Le ténor est une véritable vedette à l’opéra. Pendant masculin de la soprano, c’est bien souvent à lui que reviennent les rôles de héros. Certes, il nous agace un peu avec ses airs de jeune premier… Mais avouons qu’on ne saurait rester insensible à ses longues notes tenues dans l’aigu. De quoi faire des jaloux.
Le terme de « ténor » n’est utilisé pour la première fois qu’en 1790 et n’apparaît en France qu’en 1830, comme le fait remarquer Jean-Pierre Blivet, auteur de La Voie du chant. Au fil des siècles, sa tessiture évolue. Il doit se confronter à des orchestres de plus en plus colossaux qui exigent des voix amples et puissantes.
Dans la musique baroque française, les rôles masculins étaient réservés à ce qu’on appelle la voix de haute-contre. Il s’agit de la voix masculine la plus aiguë, largement exploitée par des compositeurs comme Lully et Rameau. Pour atteindre les cimes de son spectre sonore, la haute-contre recourt à sa voix de fausset.
Le ténor léger, rossinien dans l’âme
Rossini, Donizetti et Bellini n’ont aucun secret pour lui ! Tour à tour, il peut interpréter Elviro dans La Somnambula et Lindoro dans L’Italienne à Alger. Si ses graves manquent de rondeur, sa voix est en revanche claire et agile dans l’aigu. L’Américain Rockwell Blake compte parmi ses plus grands représentants.
Côté allemand, on le retrouve chez Mozart. Écoutez par exemple Luigi Alva dans « Il mio tesoro intanto », l’air d’Ottavio dans Don Giovanni.
Si ce type de voix s’efface peu à peu du répertoire au XIXe siècle, quelques beaux rôles lui sont encore réservés. Chez les Français, on se laissera porter par la voix envoûtante de Nadir dans Les Pêcheurs de Perles de Bizet.
Le ténor lyrique, un grand romantique
Avec sa voix souple et solaire, c’est à lui que reviennent la plupart des grands rôles. Amoureuse, tendre, bienveillante, son âme se teinte des sentiments les plus doux. Le ténor lyrique est souvent un rêveur, un artiste.
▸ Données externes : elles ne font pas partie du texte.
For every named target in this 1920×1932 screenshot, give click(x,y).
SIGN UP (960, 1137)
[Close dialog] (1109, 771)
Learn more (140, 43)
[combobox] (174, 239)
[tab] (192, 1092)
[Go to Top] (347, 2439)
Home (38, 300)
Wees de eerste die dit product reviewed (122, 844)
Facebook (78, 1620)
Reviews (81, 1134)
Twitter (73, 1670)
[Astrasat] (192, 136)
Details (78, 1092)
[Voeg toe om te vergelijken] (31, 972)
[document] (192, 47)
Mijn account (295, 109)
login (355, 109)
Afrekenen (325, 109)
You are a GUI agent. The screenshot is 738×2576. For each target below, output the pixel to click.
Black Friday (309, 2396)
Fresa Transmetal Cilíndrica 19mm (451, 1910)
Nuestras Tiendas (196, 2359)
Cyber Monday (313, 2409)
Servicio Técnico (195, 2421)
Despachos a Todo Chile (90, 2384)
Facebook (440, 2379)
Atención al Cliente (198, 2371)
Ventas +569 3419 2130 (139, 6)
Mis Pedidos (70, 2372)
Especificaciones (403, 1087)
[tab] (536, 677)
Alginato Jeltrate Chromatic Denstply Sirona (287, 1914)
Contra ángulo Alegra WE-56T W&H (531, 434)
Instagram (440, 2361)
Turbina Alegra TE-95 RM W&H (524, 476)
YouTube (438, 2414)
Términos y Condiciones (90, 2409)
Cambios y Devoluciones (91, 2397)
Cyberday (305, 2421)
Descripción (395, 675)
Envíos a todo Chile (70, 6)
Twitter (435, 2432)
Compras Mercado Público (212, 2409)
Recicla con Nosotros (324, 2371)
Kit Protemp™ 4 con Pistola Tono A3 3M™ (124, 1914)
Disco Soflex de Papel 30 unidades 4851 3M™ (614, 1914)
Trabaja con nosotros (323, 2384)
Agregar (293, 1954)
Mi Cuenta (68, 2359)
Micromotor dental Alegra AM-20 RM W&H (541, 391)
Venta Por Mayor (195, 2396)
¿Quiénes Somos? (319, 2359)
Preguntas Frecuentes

Il se fond aussi aisément dans la peau d’un Rodolfo, le jeune poète de La Bohème de Puccini, que dans celle du Roméo de Gounod ou du Werther de Massenet. Héros romantique par excellence, Werther est celui qui se suicide par amour. Son célèbre air « Pourquoi me réveiller » compte parmi ceux qui font la gloire des ténors.
À l’aise dans le médium, confortable dans l’aigu et le grave, le ténor lyrique donne de l’intensité aux personnages qu’il incarne. Parmi les plus célèbres, on trouve notamment Nicolai Gedda, Roberto Alagna, Luciano Pavarotti et, plus récemment, Piotr Beczała.
Le ténor lirico-spinto, entre éclat et puissance
Vaillant, puissant, héroïque… Le lirico-spinto ou dramatique (les deux sont parfois différenciés) est l’équivalent de la « grande lyrique » chez les sopranos. Sa voix ample et sa capacité à passer un orchestre massif lui assurent les rôles majeurs du répertoire. Il se développe surtout au XIXe siècle, en particulier chez les Italiens. Verdi en fait une véritable star à travers des rôles comme Manrico dans Le Trouvère et Radamès dans Aïda ! Deux rôles qui ont d’ailleurs largement contribué à la réputation d’un certain Plácido Domingo…
Puccini continue sur la lancée de son aîné avec les personnages de Cavaradossi (Tosca), rôle abordé à plusieurs reprises par Jonas Kaufmann, et Calaf (Turandot).
De leur côté, les Allemands ne sont pas en reste. Chez eux, on parle de ténor héroïque ou « Heldentenor ». Avec un timbre à la limite de celui du baryton, c’est lui qui incarne les grands rôles wagnériens. Tristan, Tannhäuser, Siegfried sont autant de personnages portés par la voix de Siegfried Jerusalem, René Kollo, Wolfgang Windgassen et Max Lorenz.